- **GOAL OF THE EXERCISE**
Write out the data that follows. Keep every character unchanged.

── INFORMATION SHOWN

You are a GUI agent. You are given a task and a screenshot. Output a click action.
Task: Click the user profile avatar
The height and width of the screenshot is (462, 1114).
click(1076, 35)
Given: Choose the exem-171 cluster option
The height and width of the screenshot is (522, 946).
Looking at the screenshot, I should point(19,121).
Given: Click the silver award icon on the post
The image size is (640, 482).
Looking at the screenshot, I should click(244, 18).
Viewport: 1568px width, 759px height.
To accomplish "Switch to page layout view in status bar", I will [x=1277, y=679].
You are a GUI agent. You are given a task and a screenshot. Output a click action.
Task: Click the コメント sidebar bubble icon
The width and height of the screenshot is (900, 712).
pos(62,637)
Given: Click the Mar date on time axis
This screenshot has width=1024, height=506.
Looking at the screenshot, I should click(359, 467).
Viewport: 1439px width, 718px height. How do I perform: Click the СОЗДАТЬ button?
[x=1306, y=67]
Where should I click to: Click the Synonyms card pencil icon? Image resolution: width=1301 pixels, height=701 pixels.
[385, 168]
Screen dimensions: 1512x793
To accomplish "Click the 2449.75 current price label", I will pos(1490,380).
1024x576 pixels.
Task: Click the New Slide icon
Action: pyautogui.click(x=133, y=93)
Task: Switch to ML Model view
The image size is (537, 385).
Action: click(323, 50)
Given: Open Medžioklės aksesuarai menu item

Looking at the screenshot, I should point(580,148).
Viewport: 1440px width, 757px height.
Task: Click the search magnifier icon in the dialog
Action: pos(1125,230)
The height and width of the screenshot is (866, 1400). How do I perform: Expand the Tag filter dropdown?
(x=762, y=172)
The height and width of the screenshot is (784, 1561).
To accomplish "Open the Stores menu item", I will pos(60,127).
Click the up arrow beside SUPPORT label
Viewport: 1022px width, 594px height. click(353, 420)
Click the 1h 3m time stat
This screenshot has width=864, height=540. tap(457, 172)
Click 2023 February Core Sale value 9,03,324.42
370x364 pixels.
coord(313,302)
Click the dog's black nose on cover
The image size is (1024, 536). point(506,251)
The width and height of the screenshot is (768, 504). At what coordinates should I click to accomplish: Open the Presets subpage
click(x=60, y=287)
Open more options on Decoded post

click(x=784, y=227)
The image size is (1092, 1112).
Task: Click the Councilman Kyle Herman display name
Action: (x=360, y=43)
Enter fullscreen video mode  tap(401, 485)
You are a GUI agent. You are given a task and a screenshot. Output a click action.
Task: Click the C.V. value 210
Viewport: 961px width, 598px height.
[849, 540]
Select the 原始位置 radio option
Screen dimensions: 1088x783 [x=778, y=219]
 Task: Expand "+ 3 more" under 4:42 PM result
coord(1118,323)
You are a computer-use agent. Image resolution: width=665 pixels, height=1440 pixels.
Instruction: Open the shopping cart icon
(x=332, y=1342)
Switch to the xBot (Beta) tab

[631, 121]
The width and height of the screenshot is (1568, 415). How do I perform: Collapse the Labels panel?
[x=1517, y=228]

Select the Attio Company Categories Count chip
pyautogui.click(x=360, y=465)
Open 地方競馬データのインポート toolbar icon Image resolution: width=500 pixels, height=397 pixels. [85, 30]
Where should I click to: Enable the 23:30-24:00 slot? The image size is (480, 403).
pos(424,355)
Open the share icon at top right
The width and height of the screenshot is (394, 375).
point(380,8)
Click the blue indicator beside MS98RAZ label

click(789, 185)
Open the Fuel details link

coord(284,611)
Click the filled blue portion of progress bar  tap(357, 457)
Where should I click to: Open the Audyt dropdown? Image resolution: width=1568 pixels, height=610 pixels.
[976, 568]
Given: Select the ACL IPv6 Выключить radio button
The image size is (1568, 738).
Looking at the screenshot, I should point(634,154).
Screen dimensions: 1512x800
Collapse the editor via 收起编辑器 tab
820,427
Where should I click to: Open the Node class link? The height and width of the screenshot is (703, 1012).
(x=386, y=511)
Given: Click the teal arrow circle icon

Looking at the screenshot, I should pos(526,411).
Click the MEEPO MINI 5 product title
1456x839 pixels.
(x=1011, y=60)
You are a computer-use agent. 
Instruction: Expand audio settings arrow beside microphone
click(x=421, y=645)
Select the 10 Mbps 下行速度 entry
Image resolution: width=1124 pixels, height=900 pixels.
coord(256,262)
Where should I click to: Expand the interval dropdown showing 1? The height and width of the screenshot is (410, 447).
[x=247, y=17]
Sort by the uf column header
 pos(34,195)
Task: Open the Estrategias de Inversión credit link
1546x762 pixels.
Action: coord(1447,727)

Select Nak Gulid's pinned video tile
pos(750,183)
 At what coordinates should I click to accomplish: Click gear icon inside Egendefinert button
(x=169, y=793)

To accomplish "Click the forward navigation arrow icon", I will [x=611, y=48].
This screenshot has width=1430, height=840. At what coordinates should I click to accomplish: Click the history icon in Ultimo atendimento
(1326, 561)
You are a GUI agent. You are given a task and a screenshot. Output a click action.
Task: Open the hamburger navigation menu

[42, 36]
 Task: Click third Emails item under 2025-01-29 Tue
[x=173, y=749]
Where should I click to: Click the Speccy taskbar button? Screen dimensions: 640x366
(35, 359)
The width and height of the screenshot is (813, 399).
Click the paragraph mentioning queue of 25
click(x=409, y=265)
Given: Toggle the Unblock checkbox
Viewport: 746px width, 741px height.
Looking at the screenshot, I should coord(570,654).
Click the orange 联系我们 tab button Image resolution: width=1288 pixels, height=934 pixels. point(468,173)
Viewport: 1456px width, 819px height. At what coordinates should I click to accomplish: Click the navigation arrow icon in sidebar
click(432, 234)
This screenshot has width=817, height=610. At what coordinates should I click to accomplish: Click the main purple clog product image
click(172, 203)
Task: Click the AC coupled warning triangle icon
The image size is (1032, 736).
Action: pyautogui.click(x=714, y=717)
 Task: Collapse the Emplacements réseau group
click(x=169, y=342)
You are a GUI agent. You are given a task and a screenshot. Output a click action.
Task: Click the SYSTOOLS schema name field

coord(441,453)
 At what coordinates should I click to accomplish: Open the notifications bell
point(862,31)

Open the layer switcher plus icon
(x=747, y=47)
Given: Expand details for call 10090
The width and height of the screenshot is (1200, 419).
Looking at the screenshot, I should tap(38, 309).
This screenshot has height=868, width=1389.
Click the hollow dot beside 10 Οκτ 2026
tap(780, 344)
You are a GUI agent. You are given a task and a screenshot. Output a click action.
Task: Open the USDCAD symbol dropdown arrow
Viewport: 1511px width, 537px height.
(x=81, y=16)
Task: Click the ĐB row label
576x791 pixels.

────

- **RESULT OF THE EXERCISE**
You are a GUI agent. You are given a task and a screenshot. Output a click action.
Task: Click the user profile avatar
The height and width of the screenshot is (462, 1114).
click(1076, 35)
Given: Choose the exem-171 cluster option
The height and width of the screenshot is (522, 946).
Looking at the screenshot, I should point(19,121).
Given: Click the silver award icon on the post
The image size is (640, 482).
Looking at the screenshot, I should click(244, 18).
Viewport: 1568px width, 759px height.
To accomplish "Switch to page layout view in status bar", I will [x=1277, y=679].
You are a GUI agent. You are given a task and a screenshot. Output a click action.
Task: Click the コメント sidebar bubble icon
The width and height of the screenshot is (900, 712).
pos(62,637)
Given: Click the Mar date on time axis
This screenshot has width=1024, height=506.
Looking at the screenshot, I should click(359, 467).
Viewport: 1439px width, 718px height. How do I perform: Click the СОЗДАТЬ button?
[x=1306, y=67]
Where should I click to: Click the Synonyms card pencil icon? Image resolution: width=1301 pixels, height=701 pixels.
[385, 168]
Screen dimensions: 1512x793
To accomplish "Click the 2449.75 current price label", I will pos(1490,380).
1024x576 pixels.
Task: Click the New Slide icon
Action: pyautogui.click(x=133, y=93)
Task: Switch to ML Model view
The image size is (537, 385).
Action: click(323, 50)
Given: Open Medžioklės aksesuarai menu item

Looking at the screenshot, I should point(580,148).
Viewport: 1440px width, 757px height.
Task: Click the search magnifier icon in the dialog
Action: pos(1125,230)
The height and width of the screenshot is (866, 1400). How do I perform: Expand the Tag filter dropdown?
(x=762, y=172)
The height and width of the screenshot is (784, 1561).
To accomplish "Open the Stores menu item", I will pos(60,127).
Click the up arrow beside SUPPORT label
Viewport: 1022px width, 594px height. click(353, 420)
Click the 1h 3m time stat
This screenshot has width=864, height=540. tap(457, 172)
Click 2023 February Core Sale value 9,03,324.42
370x364 pixels.
coord(313,302)
Click the dog's black nose on cover
The image size is (1024, 536). point(506,251)
The width and height of the screenshot is (768, 504). At what coordinates should I click to accomplish: Open the Presets subpage
click(x=60, y=287)
Open more options on Decoded post

click(x=784, y=227)
The image size is (1092, 1112).
Task: Click the Councilman Kyle Herman display name
Action: (x=360, y=43)
Enter fullscreen video mode  tap(401, 485)
You are a GUI agent. You are given a task and a screenshot. Output a click action.
Task: Click the C.V. value 210
Viewport: 961px width, 598px height.
[849, 540]
Select the 原始位置 radio option
Screen dimensions: 1088x783 [x=778, y=219]
 Task: Expand "+ 3 more" under 4:42 PM result
coord(1118,323)
You are a computer-use agent. Image resolution: width=665 pixels, height=1440 pixels.
Instruction: Open the shopping cart icon
(x=332, y=1342)
Switch to the xBot (Beta) tab

[631, 121]
The width and height of the screenshot is (1568, 415). How do I perform: Collapse the Labels panel?
[x=1517, y=228]

Select the Attio Company Categories Count chip
pyautogui.click(x=360, y=465)
Open 地方競馬データのインポート toolbar icon Image resolution: width=500 pixels, height=397 pixels. [85, 30]
Where should I click to: Enable the 23:30-24:00 slot? The image size is (480, 403).
pos(424,355)
Open the share icon at top right
The width and height of the screenshot is (394, 375).
point(380,8)
Click the blue indicator beside MS98RAZ label

click(789, 185)
Open the Fuel details link

coord(284,611)
Click the filled blue portion of progress bar  tap(357, 457)
Where should I click to: Open the Audyt dropdown? Image resolution: width=1568 pixels, height=610 pixels.
[976, 568]
Given: Select the ACL IPv6 Выключить radio button
The image size is (1568, 738).
Looking at the screenshot, I should point(634,154).
Screen dimensions: 1512x800
Collapse the editor via 收起编辑器 tab
820,427
Where should I click to: Open the Node class link? The height and width of the screenshot is (703, 1012).
(x=386, y=511)
Given: Click the teal arrow circle icon

Looking at the screenshot, I should pos(526,411).
Click the MEEPO MINI 5 product title
1456x839 pixels.
(x=1011, y=60)
You are a computer-use agent. 
Instruction: Expand audio settings arrow beside microphone
click(x=421, y=645)
Select the 10 Mbps 下行速度 entry
Image resolution: width=1124 pixels, height=900 pixels.
coord(256,262)
Where should I click to: Expand the interval dropdown showing 1? The height and width of the screenshot is (410, 447).
[x=247, y=17]
Sort by the uf column header
 pos(34,195)
Task: Open the Estrategias de Inversión credit link
1546x762 pixels.
Action: coord(1447,727)

Select Nak Gulid's pinned video tile
pos(750,183)
 At what coordinates should I click to accomplish: Click gear icon inside Egendefinert button
(x=169, y=793)

To accomplish "Click the forward navigation arrow icon", I will [x=611, y=48].
This screenshot has width=1430, height=840. At what coordinates should I click to accomplish: Click the history icon in Ultimo atendimento
(1326, 561)
You are a GUI agent. You are given a task and a screenshot. Output a click action.
Task: Open the hamburger navigation menu

[42, 36]
 Task: Click third Emails item under 2025-01-29 Tue
[x=173, y=749]
Where should I click to: Click the Speccy taskbar button? Screen dimensions: 640x366
(35, 359)
The width and height of the screenshot is (813, 399).
Click the paragraph mentioning queue of 25
click(x=409, y=265)
Given: Toggle the Unblock checkbox
Viewport: 746px width, 741px height.
Looking at the screenshot, I should coord(570,654).
Click the orange 联系我们 tab button Image resolution: width=1288 pixels, height=934 pixels. point(468,173)
Viewport: 1456px width, 819px height. At what coordinates should I click to accomplish: Click the navigation arrow icon in sidebar
click(432, 234)
This screenshot has width=817, height=610. At what coordinates should I click to accomplish: Click the main purple clog product image
click(172, 203)
Task: Click the AC coupled warning triangle icon
The image size is (1032, 736).
Action: pyautogui.click(x=714, y=717)
 Task: Collapse the Emplacements réseau group
click(x=169, y=342)
You are a GUI agent. You are given a task and a screenshot. Output a click action.
Task: Click the SYSTOOLS schema name field

coord(441,453)
 At what coordinates should I click to accomplish: Open the notifications bell
point(862,31)

Open the layer switcher plus icon
(x=747, y=47)
Given: Expand details for call 10090
The width and height of the screenshot is (1200, 419).
Looking at the screenshot, I should tap(38, 309).
This screenshot has height=868, width=1389.
Click the hollow dot beside 10 Οκτ 2026
tap(780, 344)
You are a GUI agent. You are given a task and a screenshot. Output a click action.
Task: Open the USDCAD symbol dropdown arrow
Viewport: 1511px width, 537px height.
(x=81, y=16)
Task: Click the ĐB row label
576x791 pixels.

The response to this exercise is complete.